Vessa told her, and the woman showed her how to load the file. A minute later, she came back with printouts of the bathroom from four different perspectives. The pictures looked cool and professional, and Vessa bounced on the balls of her feet as she walked to her car, hyper with caffeine, still feeling the warmth from his hand on her tender places, still hearing his filthy whispers in her ear. She wanted more.

* * *

Another paper clip flew over the partition and hit Killian’s right temple. “Come on,” Bengt said. “I’m starving.”
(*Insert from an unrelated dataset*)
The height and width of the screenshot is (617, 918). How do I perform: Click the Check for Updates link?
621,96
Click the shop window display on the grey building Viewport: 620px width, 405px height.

“You’ve never starved a day in your life.” Killian carried his cold coffee mug back to the break room to refresh it, but the carafe was empty. He set his mug in the microwave, not willing to take the time away from Bergman’s schematics to brew a new pot. If he managed to finish all six designs, he would allow himself to go to the house after work, and maybe she’d be there. He’d driven by the past three evenings, but her car hadn’t been out front. On Thursday, he’d found a bathtub in the garage. She’d painted the claws on the feet gold.

He’d climbed inside, imagining her with him, the way she’d arched in his lap, rising to his touch so quickly, the look of shock in her eyes as she came. He’d been triumphant when he’d found her so wet, that she’d felt it too, this crazy out-of-control thing between them.

He retrieved his coffee, but his good mood fled when he reached his desk. Another addendum had been left on his drafting table, still in its rubber bands. He shoved at the bundled tube of blacklines with a triangle rule until they rolled off the side, landing on the floor with a hollow
thud
.

“Something wrong?” Bengt asked, his tone mild.

“I’ll make you plans for a bondage dungeon if you bring Bergman’s courthouse annex windows to modern building code,” Killian said.

“Fuck that. Let’s go eat.”

“I can’t.” The words came out more tense than he’d intended. He shoved his glasses up the bridge of his nose and opened the computer program everyone in the entire world used for construction and drafting. Everyone except his boss.

At one o’clock, a paper sack was dropped over his shoulder onto the courthouse plans. The name on the waiting-for slip was FartzRoy, and inside were foam take-out boxes with a hamburger, chicken strips, coleslaw and fries. The fries were still warm.

“Thanks, man,” he said around a mouthful. It was more food than he could eat at one sitting.

Bengt peered at the drawings. “Cripes. Is that a marquis for a horse and buggy?”

“Nope. Just a carport wide enough to house a ‘54 Chrysler Crown Imperial.”